Does not feel two months have passed since I became a young doctor. was not long enough to have learned much, because so much material and time always seemed lacking. I can do is learn as possible. repeating theories that have been learned and realize them to the patient. I will discuss the issues here, but is not about medical science, its about another lesson I got. this is about competition in "co ass" world.

To be honest, I'm not an ambitious person, but not the people who do not want to know (lazy - well... maybe a lil bit lazy - but not severe ^.^v). some people do have an ambitious attitude - thirst for knowledge and competence. of course they're better than me. why? because as I said earlier in my previous blog, we have to learn a lot in order not to disappoint.... but sometimes I cant tolarate their behavior. for the example is they were talking about me in the back. its because I get a case that someone has not got it. oh my god!!!! I hate this. (I am innocent!). we already discussed in the previous day about this and decided together that I can take the case first. (because they feel they have not learned enough). but why after I'd be the case, they reversed course. talking about me behind?

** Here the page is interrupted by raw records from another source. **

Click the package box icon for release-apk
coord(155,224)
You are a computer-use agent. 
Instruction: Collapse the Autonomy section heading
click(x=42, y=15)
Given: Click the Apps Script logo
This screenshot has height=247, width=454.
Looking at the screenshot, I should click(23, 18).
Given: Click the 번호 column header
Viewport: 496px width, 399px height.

I dont understand their thinking. what does they want?

yes I was quite upset when I knew about this problem. this is only a case! that does not even deserve to be a gossip material.

I'm not a very wise, but I have been trying to become wiser. the fact that they like do not like if someone a little more advanced than them. whether it is really bad? this is not just about the time. they also will get it. differ only a few hours is not it? why be so difficult?

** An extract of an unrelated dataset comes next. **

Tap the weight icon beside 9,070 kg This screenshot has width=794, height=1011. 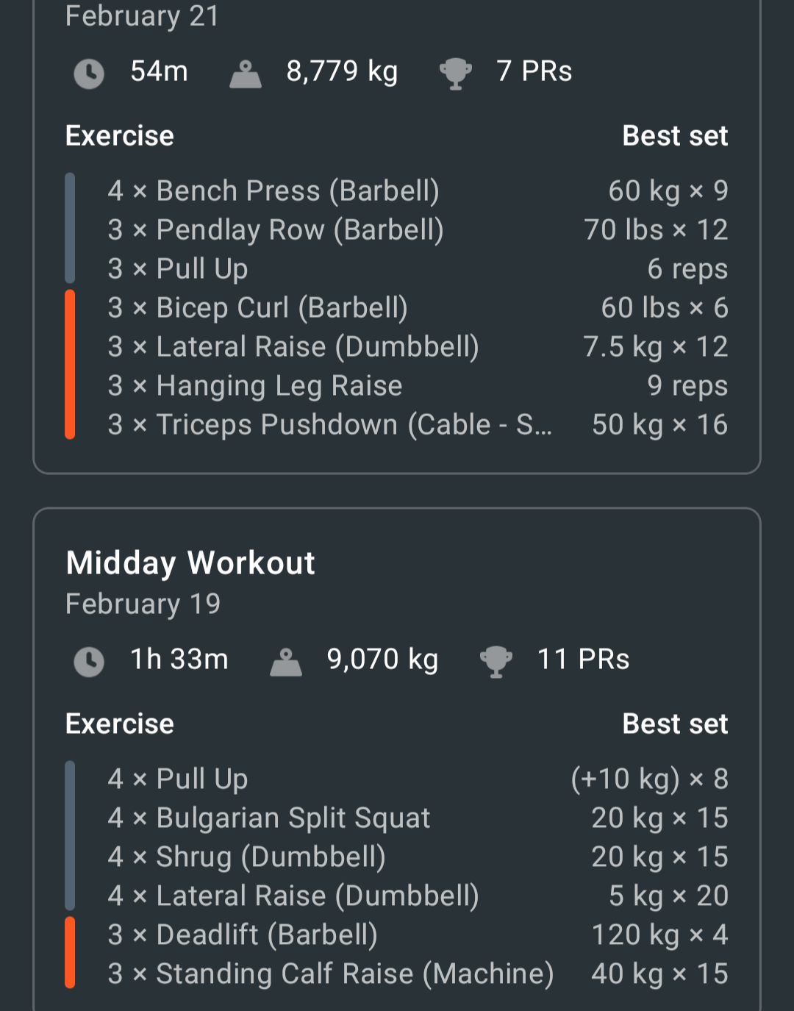tap(286, 662)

wether they noticed that after I got a case I share it with them. What I cant help them get the case? if they are not aware of anyone who helps them when they are in trouble?

so many questions in my head and I still dont know the answer until today. I was too lazy to discuss or ask it to them. I'll let it go just like that. I questioned if this issue means I just like them, I still have a lot to think about other than this problem.

why am I talking about it here is not because I'm still pissed off or I was not sincere, but I wanted to share with you.... I got a lesson from this is that you can not expect others to like you or what you want.

in the javanese proverb never mentioned that when you plant the rice, it could be growing is grass. do not expect others to be like you. in this world there are many people with different characters. and I think that's where the beauty of the world, when you can understand each other and live peacefully with others who are different. do not you think if people in this world the same then the world would be very boring.

to live a peaceful world, we must be mutual respect. and for me to appreciate the other person should be with love and be sincere.